Mental health still has a negative stigma in the U.S. So anytime a public figure is willing to talk about their struggles is helpful. The last person you expect to talk about battling their mental health woes is one of the most winningest college football coaches in recent memories. This long-form article on Coach Urban Meyer’s mental health struggles is not only hard-hitting but beautifully written.
I have a small confession. Despite hearing the word a bunch of times and some failed Google attempts, I didn’t know what the word, “antifragile” even meant until this summer. Reading this post shortly thereafter everything just clicked. This post from Taylor Pearson is a must read if you want to better at starting and managing relationships with anyone.
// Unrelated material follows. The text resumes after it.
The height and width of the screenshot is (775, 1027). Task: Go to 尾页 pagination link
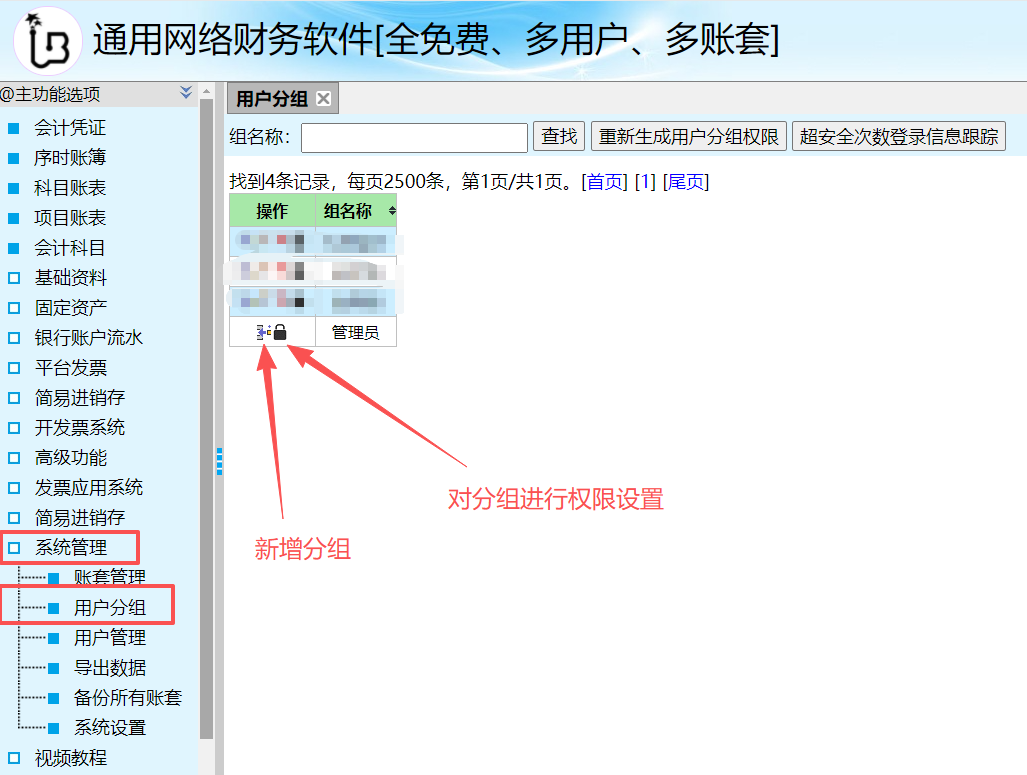tap(685, 182)
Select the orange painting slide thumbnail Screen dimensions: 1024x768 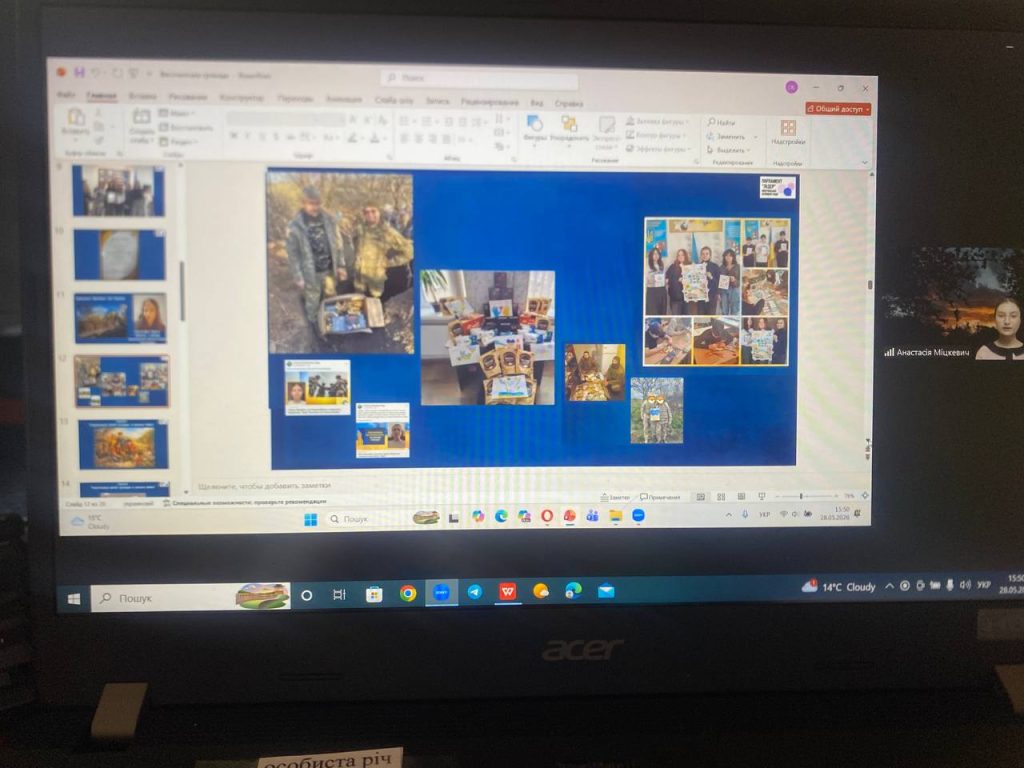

Silicon Valley startups may glorify “pivoting” and “failing fast,” but it doesn’t make it easier for an entrepreneur to talk about it publicly. This post from my Shannon Byrne about her failed Kickstarter campaign for Song a Day is not only brave, but extremely insightful.
My favorite part of this post is this gem- “Be more concerned with character than reputation. Character is what you are, reputation is what people think you are.”
When you think of bullying, you probably think of the playground bully who teased the fat kid or made someone eat worms. The reality is most bullying is not that overt. And, most bullying online – outside of gaming communities – is intellectual bullying. Something I’ve personally dealt with, and I wish I had this excellent post from Alexandra Bowen to read when I was dealing with a similar situation.
10. How to surprise people in the digital age
This post from Justin Jackson is a great reminder. In our always-on social media world, sometimes the best way to stand out and surprise people in a good way is to go offline. Snail mail can be really effective as both marketing and surprise and delight tools. Everyone receives tons of emails. It is hard to stand out in a sea of noise. But how often do you receive cool snail mail? It is mainly just bills, more bills and spammy credit card offers.
I have so much respect for anyone who is willing to tell it like it is. This post is no exception. There’s also some excellent copywriting gems in this post including something that has stuck with me ever since. “Don’t just share the facts. Share the experience.”